ACTIVITY :: Return each entry exactly, so that nothing in the data differs from the original.

---------- INPUT

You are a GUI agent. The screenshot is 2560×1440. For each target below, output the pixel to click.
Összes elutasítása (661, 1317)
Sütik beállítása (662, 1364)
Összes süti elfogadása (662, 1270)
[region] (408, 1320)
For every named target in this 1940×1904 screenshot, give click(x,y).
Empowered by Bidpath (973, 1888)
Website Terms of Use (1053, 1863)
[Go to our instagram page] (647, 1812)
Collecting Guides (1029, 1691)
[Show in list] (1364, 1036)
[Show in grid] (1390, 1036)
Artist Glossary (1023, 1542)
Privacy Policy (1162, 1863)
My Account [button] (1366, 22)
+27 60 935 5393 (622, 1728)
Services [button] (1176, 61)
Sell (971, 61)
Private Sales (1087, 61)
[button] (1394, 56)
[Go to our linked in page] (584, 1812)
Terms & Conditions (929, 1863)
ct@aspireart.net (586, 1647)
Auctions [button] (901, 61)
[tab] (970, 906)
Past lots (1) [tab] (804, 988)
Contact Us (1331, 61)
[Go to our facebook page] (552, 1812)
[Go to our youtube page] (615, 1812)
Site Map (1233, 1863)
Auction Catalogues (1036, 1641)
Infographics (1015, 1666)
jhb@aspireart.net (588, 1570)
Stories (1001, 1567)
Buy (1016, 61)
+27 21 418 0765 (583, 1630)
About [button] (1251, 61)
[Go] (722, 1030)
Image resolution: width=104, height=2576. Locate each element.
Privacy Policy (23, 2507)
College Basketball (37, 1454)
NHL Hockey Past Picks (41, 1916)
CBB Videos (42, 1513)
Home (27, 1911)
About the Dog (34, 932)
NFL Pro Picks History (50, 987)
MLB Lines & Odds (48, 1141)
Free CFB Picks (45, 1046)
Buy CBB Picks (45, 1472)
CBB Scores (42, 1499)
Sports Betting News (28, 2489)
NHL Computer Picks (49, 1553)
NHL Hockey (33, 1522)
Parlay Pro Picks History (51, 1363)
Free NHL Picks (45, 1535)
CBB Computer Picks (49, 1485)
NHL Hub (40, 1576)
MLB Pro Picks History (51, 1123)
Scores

--------------------

EXERCISE OUTPUT ::
You are a GUI agent. The screenshot is 2560×1440. For each target below, output the pixel to click.
Összes elutasítása (661, 1317)
Sütik beállítása (662, 1364)
Összes süti elfogadása (662, 1270)
[region] (408, 1320)
For every named target in this 1940×1904 screenshot, give click(x,y).
Empowered by Bidpath (973, 1888)
Website Terms of Use (1053, 1863)
[Go to our instagram page] (647, 1812)
Collecting Guides (1029, 1691)
[Show in list] (1364, 1036)
[Show in grid] (1390, 1036)
Artist Glossary (1023, 1542)
Privacy Policy (1162, 1863)
My Account [button] (1366, 22)
+27 60 935 5393 (622, 1728)
Services [button] (1176, 61)
Sell (971, 61)
Private Sales (1087, 61)
[button] (1394, 56)
[Go to our linked in page] (584, 1812)
Terms & Conditions (929, 1863)
ct@aspireart.net (586, 1647)
Auctions [button] (901, 61)
[tab] (970, 906)
Past lots (1) [tab] (804, 988)
Contact Us (1331, 61)
[Go to our facebook page] (552, 1812)
[Go to our youtube page] (615, 1812)
Site Map (1233, 1863)
Auction Catalogues (1036, 1641)
Infographics (1015, 1666)
jhb@aspireart.net (588, 1570)
Stories (1001, 1567)
Buy (1016, 61)
+27 21 418 0765 (583, 1630)
About [button] (1251, 61)
[Go] (722, 1030)
Image resolution: width=104, height=2576. Locate each element.
Privacy Policy (23, 2507)
College Basketball (37, 1454)
NHL Hockey Past Picks (41, 1916)
CBB Videos (42, 1513)
Home (27, 1911)
About the Dog (34, 932)
NFL Pro Picks History (50, 987)
MLB Lines & Odds (48, 1141)
Free CFB Picks (45, 1046)
Buy CBB Picks (45, 1472)
CBB Scores (42, 1499)
Sports Betting News (28, 2489)
NHL Computer Picks (49, 1553)
NHL Hockey (33, 1522)
Parlay Pro Picks History (51, 1363)
Free NHL Picks (45, 1535)
CBB Computer Picks (49, 1485)
NHL Hub (40, 1576)
MLB Pro Picks History (51, 1123)
Scores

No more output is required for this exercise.